Gender equality indices in the Western Balkans and Turkey
The Gender Equality Index is an important policy-making tool that measures how far (or close) the EU and its Member States are from achieving gender equality.
The Gender Equality Index also provides results for each of the six core domains: money, knowledge, time, power and health. There are two additional domains: intersecting inequalities and violence.
As a comparable measurement tool, the Gender Equality Index is important for reflecting gender (in)equalities among the Western Balkans and Turkey and monitoring progress of gender equality in different areas of society. It also allows for regional comparison among Member States and EU candidate countries and potential candidates. Our aim is to develop full of partial Indices for up to six beneficiaries by the end of this project.
The development of Gender Equality Indices started in the Western Balkans and Turkey in 2015 and it continues to be the flagship initiative of the project.
So far, four EU candidate countries and potential candidates have calculated their Gender Equality Index. Their scores are slightly lower than the EU-27 average, which currently has an overall score of 67.4 (2020).
Click on the image below to see the Gender Equality Index scores of the EU Member States, candidate countries and potential candidates.
Gender Equality Index scores in the IPA region
Serbia (2016, 2018 and 2021)
Serbia was the first country outside the European Union to calculate the Gender Equality Index and to launch it back in 2016. Serbia scored 52.4 points in 2016, 55.8 in 2018 and 58.0 in 2021. This indicates continuous, albeit slow progress in improving gender equality.
The 2021 Index edition registered the biggest improvement in the domain of power. This domain has increased by 18.5 points since the first edition of the Index for Serbia in 2016. If this pace were to continue, it would take 2.5 years to achieve full equality in this domain. The progress in other domains was slower, with the domain of work increasing by 2.1 points, the domain of money by 0.6 points, and the domain of health by 0.7 points. However, the score in the domain of knowledge has decreased by 0.9 points since 2016.
The 2021 report also includes a thematic focus on digitalisation and analyses the situation of violence against women. A new set of indicators is presented so the value for the domain of violence can be calculated in future editions of the Index.
North Macedonia (2019)
North Macedonia scored 62 points in 2019. The highest score was achieved in the domain of power. More work needs to be done in domains of time 55.8 and money 62.1. These scores are the lowest when compared with the EU average for these domains.
Albania scored 60.4 points in 2019. The highest score was in the domain of health, followed by the domain of work, power and money. The lowest scores were in the domains of knowledge and time.

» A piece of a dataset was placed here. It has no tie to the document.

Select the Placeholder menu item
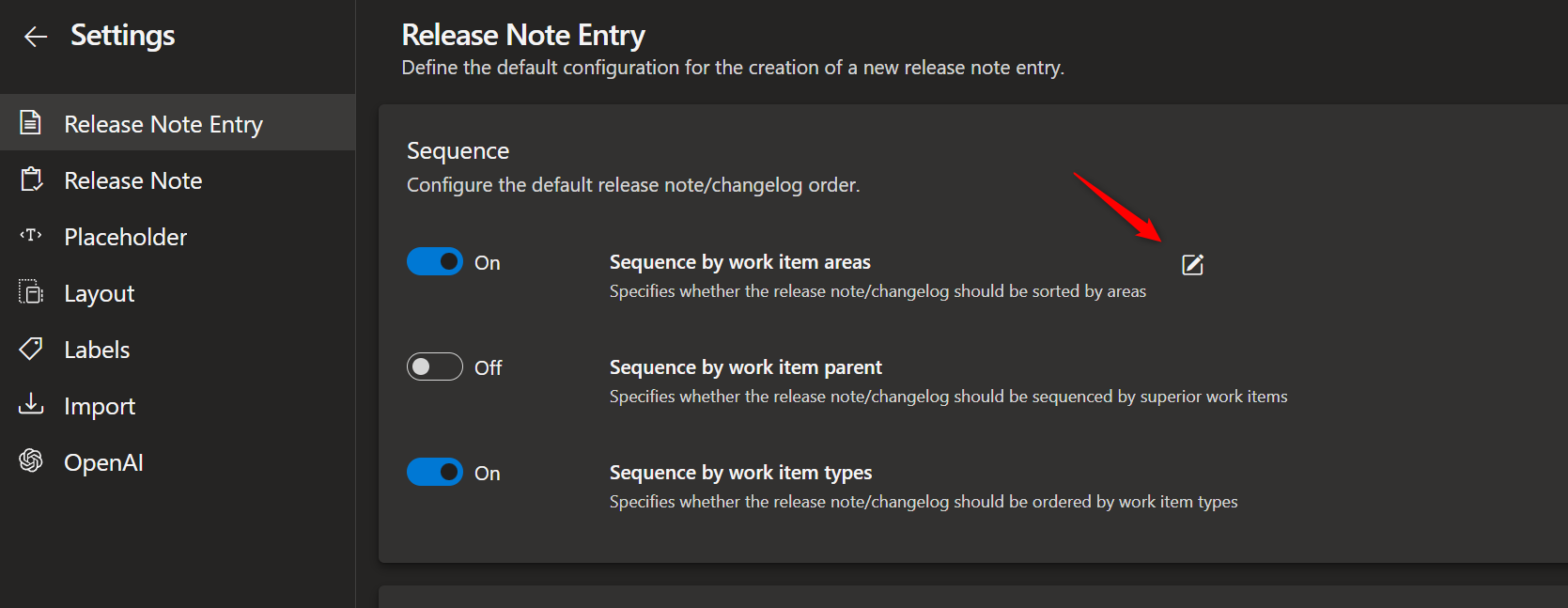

Albania’s score in the domain of power (60.9) is higher than the EU average, which scores 47.6.
Montenegro scored 55 points in 2019. The highest score is in domain of health, followed by the domain of money, even though this domain has the biggest gap with the EU. The lowest score is in the domains of power (35.1) and time (52.7).
EIGE supports EU candidate countries and potential candidates in the development of first composite indicators for measuring violence against women in IPA beneficiaries.
This activity aims to contribute towards better development of gender statistics and towards establishing harmonised administrative data on gender-based violence.
The domain of violence of the Gender Equality Index provides a set of composite indicators that can assist beneficiaries in better monitoring, evaluating and responding to this phenomenon. The domain of violence considers the prevalence, severity and disclosure of violence against women, and as such is an invaluable tool for national, local and international gender equality stakeholders in the region as well as and in the EU.
Data for the development of the first composite indicators for measuring violence against women in the Western Balkans and Turkey are collected and made available by the OSCE HQ Office in Vienna, through their “Survey on the Well-being and Security of Women in South East Europe and Eastern Europe”. This survey replicates methodology of the Fundamental Rights Agency study on violence against women. EIGE will use the data gained from this survey to develop first composite indicators for measuring violence against women for those countries who have developed their National Gender Equality Indices.
EIGE will continue to actively invite participants from the region of the Western Balkans and Turkey to gender-based violence events to gain knowledge in the area of gender based violence and administrative data collection.